Il 2 dicembre 1999, all’Hotel Principe di Savoia di Milano, ho avuto il privilegio d’intervistare Ryuichi Sakamoto in occasione dell’uscita di 2 album: BTTB (Back To The Basic) e Cinemage. Voglio rendere omaggio, trascrivendo le parole e le emozioni di quell’incontro memorabile, a colui che si è rivelato fra i massimi sperimentatori del ‘900.
C’è una dichiarazione, in particolare, che Ryuichi Sakamoto ama ripetere per potersi descrivere nel miglior modo possibile: «Il mio cervello racchiude una specie di mappa geografica che mi permette di cogliere similitudini fra culture che ognuno di noi, a un primo frettoloso esame, considera antitetiche. Trovo per esempio che il pop giapponese somigli alla musica araba nell’intonazione vocale e nel vibrato; e nella mia mente Bali non è poi così distante da New York».
Classe 1952, diploma in composizione alla Tokyo National University of Fine Arts and Music, Sakamoto è fra i più convinti sostenitori del cosiddetto “melting pot ” sonoro, avendo elaborato con la Yellow Magic Orchestra elettronica in equilibrio fra il Sol Levante e i Kraftwerk; avendo frullato neo tropicalismo e scorie nipponiche con l’album Smoocky (1997); avendo amalgamato tradizione sinfonica e alta tecnologia con Discord (1998).
Ma non basta. Accanto a colui che potremmo definire “deflettore ” di ogni possibile new wave musicale, agisce l’altro Sakamoto: quello meno roboante e più discreto che ha composto colonne sonore come The Last Emperor (1987), Wuthering Heights (1992) e Little Buddha (1993), esternando la passione per Claude Debussy ed Erik Satie, per il minimalismo e l’ambient music. A quest’ultima si riferiscono i nuovi lavori discografici intitolati BTTB (Back To The Basic) e Cinemage: il 1° include brani per pianoforte; il 2° sviscera il meglio in tema di musica da film.
Com’è nato Back To The Basic?
«Dal mio desiderio di realizzare un album che fosse in grado di illustrare agli ascoltatori le svariate possibilità di utilizzo del pianoforte. Le composizioni Prelude e Uetax, per esempio, le ho suonate posizionando gomme da cancellare fra una corda e l’altra dello strumento. In questo modo ho ottenuto un suono per molti versi simile alla gamelan music prodotta dalle orchestre balinesi. In Put Your Hands Up, invece, ho fatto in modo che il piano potesse essere un incrocio fra la musica celtica e le canzoni kobushi della tradizione nipponica».

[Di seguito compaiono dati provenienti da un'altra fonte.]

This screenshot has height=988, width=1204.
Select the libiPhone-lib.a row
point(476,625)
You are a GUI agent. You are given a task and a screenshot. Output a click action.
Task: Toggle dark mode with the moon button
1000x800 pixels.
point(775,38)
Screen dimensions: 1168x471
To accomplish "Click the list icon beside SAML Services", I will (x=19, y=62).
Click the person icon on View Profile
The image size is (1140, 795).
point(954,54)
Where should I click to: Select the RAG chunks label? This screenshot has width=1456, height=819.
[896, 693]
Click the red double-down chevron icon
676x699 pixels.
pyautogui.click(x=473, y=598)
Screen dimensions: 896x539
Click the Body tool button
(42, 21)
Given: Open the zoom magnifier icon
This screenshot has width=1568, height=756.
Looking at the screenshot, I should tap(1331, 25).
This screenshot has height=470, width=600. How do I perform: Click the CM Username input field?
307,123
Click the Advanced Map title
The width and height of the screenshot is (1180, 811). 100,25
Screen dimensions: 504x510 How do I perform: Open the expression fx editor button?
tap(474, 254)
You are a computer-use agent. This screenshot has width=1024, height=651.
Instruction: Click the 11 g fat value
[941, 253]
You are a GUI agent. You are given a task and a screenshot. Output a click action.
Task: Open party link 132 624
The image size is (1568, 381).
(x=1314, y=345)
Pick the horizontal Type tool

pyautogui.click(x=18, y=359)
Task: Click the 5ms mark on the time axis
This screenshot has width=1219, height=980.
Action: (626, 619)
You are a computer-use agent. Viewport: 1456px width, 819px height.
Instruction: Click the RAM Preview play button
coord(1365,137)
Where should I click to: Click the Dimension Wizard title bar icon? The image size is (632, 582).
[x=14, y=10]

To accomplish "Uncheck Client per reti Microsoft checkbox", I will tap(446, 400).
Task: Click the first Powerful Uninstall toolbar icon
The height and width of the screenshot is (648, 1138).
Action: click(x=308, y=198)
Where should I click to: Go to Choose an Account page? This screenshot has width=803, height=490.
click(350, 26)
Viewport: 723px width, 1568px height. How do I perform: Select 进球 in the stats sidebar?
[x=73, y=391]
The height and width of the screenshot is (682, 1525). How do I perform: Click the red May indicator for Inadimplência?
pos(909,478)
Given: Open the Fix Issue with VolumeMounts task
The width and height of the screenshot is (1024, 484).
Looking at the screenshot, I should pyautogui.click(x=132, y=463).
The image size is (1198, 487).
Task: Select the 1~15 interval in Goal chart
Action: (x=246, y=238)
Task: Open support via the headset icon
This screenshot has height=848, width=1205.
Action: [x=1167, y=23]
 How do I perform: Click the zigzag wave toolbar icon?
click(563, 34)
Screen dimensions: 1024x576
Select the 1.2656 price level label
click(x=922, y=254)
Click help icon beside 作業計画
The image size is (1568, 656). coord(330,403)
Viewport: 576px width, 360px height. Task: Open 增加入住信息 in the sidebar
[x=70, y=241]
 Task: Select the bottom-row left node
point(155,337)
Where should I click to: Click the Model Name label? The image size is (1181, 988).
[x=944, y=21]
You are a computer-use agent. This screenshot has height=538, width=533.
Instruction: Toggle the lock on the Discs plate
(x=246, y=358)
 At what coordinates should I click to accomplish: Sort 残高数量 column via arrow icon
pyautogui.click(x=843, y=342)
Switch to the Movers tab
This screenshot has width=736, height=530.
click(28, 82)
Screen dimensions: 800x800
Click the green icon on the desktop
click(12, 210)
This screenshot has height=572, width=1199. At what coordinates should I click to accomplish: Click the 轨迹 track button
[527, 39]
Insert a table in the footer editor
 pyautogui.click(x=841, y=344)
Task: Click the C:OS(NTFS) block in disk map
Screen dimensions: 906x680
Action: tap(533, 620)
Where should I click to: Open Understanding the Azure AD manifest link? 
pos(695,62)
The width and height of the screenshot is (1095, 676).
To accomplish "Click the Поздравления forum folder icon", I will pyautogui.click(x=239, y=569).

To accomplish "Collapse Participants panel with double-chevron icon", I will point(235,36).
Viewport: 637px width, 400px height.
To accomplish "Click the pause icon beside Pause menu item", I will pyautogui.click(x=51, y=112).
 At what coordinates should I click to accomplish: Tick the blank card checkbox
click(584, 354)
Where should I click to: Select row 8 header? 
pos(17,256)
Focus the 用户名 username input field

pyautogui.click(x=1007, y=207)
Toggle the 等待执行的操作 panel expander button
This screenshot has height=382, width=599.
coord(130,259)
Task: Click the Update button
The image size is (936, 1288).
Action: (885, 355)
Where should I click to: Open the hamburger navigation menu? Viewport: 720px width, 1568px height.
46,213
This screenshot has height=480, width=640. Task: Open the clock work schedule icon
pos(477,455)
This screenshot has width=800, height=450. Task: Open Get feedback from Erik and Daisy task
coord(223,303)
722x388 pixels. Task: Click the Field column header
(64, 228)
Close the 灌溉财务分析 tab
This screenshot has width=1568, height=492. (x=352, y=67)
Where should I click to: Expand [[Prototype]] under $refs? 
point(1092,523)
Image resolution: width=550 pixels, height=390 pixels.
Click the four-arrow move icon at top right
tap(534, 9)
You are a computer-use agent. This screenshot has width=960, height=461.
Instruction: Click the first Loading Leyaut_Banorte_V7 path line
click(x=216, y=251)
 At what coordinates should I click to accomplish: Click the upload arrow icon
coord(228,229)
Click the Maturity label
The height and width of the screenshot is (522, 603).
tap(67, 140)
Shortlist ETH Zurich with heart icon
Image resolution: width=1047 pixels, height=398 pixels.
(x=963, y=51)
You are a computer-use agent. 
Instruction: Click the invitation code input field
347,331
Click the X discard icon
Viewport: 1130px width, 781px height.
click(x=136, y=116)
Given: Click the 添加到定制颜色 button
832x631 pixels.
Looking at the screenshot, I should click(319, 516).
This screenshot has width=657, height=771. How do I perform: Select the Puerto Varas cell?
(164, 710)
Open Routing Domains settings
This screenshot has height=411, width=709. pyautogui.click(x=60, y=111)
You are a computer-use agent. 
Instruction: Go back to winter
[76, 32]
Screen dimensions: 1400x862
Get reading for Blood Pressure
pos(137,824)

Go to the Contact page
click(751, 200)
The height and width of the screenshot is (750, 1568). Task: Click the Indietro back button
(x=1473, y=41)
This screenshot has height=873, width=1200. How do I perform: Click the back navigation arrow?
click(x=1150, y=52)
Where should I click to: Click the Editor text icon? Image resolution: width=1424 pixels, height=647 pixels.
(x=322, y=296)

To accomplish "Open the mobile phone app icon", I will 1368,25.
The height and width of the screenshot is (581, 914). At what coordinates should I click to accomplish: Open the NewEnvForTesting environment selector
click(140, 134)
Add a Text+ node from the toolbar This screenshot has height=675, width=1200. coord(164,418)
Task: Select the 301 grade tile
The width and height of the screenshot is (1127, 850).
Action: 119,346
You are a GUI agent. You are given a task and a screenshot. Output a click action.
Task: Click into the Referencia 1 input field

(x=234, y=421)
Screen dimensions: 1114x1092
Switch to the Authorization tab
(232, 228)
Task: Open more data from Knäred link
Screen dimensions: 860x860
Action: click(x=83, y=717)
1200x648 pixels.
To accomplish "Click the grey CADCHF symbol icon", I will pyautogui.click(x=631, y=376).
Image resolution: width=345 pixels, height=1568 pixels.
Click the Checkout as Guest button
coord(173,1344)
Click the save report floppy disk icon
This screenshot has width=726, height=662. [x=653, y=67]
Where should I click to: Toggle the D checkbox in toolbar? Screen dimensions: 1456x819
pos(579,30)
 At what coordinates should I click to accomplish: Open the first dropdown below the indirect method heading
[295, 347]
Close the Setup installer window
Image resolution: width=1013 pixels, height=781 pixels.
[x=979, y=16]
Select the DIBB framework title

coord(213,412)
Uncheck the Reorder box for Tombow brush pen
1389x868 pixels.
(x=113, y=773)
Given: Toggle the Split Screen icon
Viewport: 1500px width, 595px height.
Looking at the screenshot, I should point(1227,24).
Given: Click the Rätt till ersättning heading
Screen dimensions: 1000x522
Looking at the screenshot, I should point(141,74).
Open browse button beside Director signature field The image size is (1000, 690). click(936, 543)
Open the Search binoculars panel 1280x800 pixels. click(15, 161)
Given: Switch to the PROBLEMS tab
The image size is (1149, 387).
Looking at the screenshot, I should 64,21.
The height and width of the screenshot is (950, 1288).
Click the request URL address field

Un altro brano della raccolta, Energy Flow, ha raggiunto la vetta della classifica giapponese dei singoli…
«Non era mai successo che una mia composizione pianistica entrasse in hit parade. Ma la ragione è semplice: Energy Flow è stata utilizzata per uno spot pubblicitario, ed è per questo motivo che ha agganciato il grande pubblico».
Tong Poo, invece, risale all’epoca della tua militanza nella Yellow Magic Orchestra.
«Faceva parte di Y.M.O., l’album con il quale debuttammo nel 1978. L’ho scelto perché si prestava più di altri a essere rielaborato al pianoforte».
Sembra quasi che con BTTB tu abbia deciso di rifugiarti nella purezza della musica eliminando ogni possibile sovrastruttura elettronica.
«Ho soprattutto coronato il sogno di riappropriarmi delle mie radici classiche: quand’ero un adolescente, mi esercitavo a suonare Johannes Brahms e Fryderyk Chopin; ed è là che ho voluto idealmente ritornare. Tengo inoltre a precisare che questo disco si è rivelato una sorta di esercizio preparatorio alla stesura di Life, la mia prima opera teatrale».
Musica e immagini rappresentano una costante dei tuoi concerti…
«Senza dubbio. La multimedialità mi affascina da sempre: nel 1997 ho dato vita a performance che utilizzavano in simultanea un’orchestra sinfonica, Internet e la computer graphic. L’anno successivo mi sono invece esibito con l’artista multimediale Toshio Iwai: insieme abbiamo allestito Music Plays Images x Images Play Music, impegnandoci a raggiungere l’ideale punto di fusione fra improvvisazione pianistica e dimensione visuale».
Cosa dobbiamo attenderci dal vivo?
«Il nucleo sarà il repertorio di BTTB, ma mi esibirò anche con l’accompagnamento di una sezione d’archi e in veste di DJ manipolando, tagliando e assemblando pezzi di varie estrazioni musicali. È un’idea nata anch’essa durante i concerti del 1997 mentre l’orchestra eseguiva Anger, 1 dei 4 movimenti che poi sono confluiti nell’album».